To say that books are good for mental health isn’t to say that that’s all they’re good for. But psychologists like Edward L. Deci find that associating extrinsic rewards with an action decreases our sense of its intrinsic value enough to cancel out the effect of those rewards.53 (The classic example: snacks for blood donors can sap the idealism that motivates volunteers to give platelets for free.) As blueberries marketed for their cancer-fighting flavonoids begin to taste less luscious, reading may lose more prestige than it gains when white-coated experts replace librarians’ advice. It’s too soon to tell whether the power to heal or at least numb will crowd out all the other reasons for which people have read—to save their souls or to sharpen their wits, to imagine other lives or to better their own. What has already become clear is that there’s a price to pay.

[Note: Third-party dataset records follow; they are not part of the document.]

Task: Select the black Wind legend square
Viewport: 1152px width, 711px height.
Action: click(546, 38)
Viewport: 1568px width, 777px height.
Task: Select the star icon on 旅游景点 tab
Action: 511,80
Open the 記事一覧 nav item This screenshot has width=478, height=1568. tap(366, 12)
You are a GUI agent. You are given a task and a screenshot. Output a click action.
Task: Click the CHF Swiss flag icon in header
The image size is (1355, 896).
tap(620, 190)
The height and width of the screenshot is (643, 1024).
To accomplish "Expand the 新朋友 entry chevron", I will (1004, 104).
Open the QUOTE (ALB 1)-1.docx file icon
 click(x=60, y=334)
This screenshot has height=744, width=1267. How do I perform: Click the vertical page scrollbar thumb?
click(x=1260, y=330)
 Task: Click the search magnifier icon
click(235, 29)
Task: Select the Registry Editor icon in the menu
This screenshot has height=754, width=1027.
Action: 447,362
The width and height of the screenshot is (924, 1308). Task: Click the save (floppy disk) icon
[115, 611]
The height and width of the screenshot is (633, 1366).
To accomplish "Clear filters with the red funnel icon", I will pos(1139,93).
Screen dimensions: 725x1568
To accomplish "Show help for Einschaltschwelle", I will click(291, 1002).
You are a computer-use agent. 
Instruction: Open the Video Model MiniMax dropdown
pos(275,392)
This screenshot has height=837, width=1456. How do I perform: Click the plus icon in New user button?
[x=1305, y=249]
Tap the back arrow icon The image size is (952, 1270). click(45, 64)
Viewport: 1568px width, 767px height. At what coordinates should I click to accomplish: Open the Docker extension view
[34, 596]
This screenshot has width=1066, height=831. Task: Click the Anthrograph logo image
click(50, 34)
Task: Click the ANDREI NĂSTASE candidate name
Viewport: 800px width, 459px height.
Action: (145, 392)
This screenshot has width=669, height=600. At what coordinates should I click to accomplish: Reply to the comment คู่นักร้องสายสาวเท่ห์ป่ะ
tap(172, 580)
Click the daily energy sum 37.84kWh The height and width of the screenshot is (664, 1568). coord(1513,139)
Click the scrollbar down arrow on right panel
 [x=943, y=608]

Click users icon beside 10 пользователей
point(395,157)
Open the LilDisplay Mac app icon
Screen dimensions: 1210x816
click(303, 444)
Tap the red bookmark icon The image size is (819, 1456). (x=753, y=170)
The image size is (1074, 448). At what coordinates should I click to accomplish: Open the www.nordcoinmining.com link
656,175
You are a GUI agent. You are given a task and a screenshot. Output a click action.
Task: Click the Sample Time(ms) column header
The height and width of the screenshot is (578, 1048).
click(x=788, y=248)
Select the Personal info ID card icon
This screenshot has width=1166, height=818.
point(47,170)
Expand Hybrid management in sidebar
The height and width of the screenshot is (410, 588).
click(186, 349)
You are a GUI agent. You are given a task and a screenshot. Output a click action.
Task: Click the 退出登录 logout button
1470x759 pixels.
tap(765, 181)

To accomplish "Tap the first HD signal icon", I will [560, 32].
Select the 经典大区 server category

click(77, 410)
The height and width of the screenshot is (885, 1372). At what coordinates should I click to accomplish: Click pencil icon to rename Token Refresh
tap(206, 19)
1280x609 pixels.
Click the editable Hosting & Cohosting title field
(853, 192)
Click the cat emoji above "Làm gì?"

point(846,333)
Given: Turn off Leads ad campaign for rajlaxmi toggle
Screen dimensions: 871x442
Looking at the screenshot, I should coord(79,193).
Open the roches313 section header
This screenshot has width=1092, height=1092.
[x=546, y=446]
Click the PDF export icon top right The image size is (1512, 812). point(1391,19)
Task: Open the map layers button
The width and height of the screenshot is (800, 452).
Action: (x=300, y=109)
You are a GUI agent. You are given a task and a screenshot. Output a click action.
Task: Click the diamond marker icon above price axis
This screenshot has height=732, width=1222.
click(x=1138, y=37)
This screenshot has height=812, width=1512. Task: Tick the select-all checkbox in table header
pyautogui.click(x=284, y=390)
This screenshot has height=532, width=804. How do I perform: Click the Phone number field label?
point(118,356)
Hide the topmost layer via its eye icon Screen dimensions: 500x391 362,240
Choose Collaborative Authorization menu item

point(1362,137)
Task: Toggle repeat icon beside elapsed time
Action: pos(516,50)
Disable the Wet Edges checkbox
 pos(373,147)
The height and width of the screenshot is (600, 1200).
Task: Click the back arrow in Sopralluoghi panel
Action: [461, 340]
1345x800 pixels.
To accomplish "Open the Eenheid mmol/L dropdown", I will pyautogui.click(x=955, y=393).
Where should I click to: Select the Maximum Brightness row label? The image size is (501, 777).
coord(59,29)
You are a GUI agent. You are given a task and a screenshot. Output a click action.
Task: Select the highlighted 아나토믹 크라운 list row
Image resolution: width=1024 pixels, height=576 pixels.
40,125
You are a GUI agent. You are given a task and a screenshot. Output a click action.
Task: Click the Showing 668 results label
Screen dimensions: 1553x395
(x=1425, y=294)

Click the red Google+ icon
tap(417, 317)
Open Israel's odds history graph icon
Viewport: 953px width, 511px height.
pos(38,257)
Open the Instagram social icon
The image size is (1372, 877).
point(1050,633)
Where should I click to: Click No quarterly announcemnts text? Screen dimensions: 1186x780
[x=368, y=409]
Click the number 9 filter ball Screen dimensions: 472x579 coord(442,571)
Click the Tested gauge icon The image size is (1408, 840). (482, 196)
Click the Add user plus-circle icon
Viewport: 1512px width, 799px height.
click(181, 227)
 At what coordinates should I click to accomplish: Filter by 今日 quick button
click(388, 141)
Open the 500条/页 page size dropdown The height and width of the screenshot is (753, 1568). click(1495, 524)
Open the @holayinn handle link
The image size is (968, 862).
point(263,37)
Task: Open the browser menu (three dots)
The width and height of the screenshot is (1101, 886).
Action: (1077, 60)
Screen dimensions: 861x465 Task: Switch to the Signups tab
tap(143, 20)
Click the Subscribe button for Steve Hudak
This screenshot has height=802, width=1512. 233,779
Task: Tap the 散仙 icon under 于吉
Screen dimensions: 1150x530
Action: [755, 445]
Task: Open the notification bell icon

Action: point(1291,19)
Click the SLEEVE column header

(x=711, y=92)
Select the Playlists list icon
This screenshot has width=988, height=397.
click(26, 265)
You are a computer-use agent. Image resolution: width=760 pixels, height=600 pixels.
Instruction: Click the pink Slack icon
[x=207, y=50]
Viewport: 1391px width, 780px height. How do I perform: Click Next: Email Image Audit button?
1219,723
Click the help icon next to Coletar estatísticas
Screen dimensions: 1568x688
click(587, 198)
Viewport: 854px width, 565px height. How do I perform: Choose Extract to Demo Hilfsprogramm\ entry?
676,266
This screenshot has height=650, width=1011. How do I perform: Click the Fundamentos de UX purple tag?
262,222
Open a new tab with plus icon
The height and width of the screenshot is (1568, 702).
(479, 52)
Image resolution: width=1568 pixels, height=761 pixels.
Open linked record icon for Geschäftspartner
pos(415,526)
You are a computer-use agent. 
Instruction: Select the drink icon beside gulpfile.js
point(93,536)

After spending as many hours reading Victorian novel haters as interviewing twenty-first-century scientists, I’m left wondering whether to believe the old theories or the new. On mornings when the urge to find out how a story ends is all that gets me out of bed, I think Mood-Boosting Books are on to something. When the telltale compression of pages or the dwindling scroll bar warns me that the imaginative world in which I’m taking refuge is about to come to an end, though, books feel more like intimations of mortality.

For years I rationed Trollope novels, keeping a new one in reserve next to the unopened chocolate bar stashed away for consolation if and when my equally bookish boyfriend walked out. But when I turned the last page of The Last Chronicle of Barset, it was Trollope’s series that abandoned me. Elderkin and Berthoud are right to dedicate an entry to “finishing, fear of.” Whatever life lessons we can glean from having read, perhaps being in the middle of a book is what really counts as living.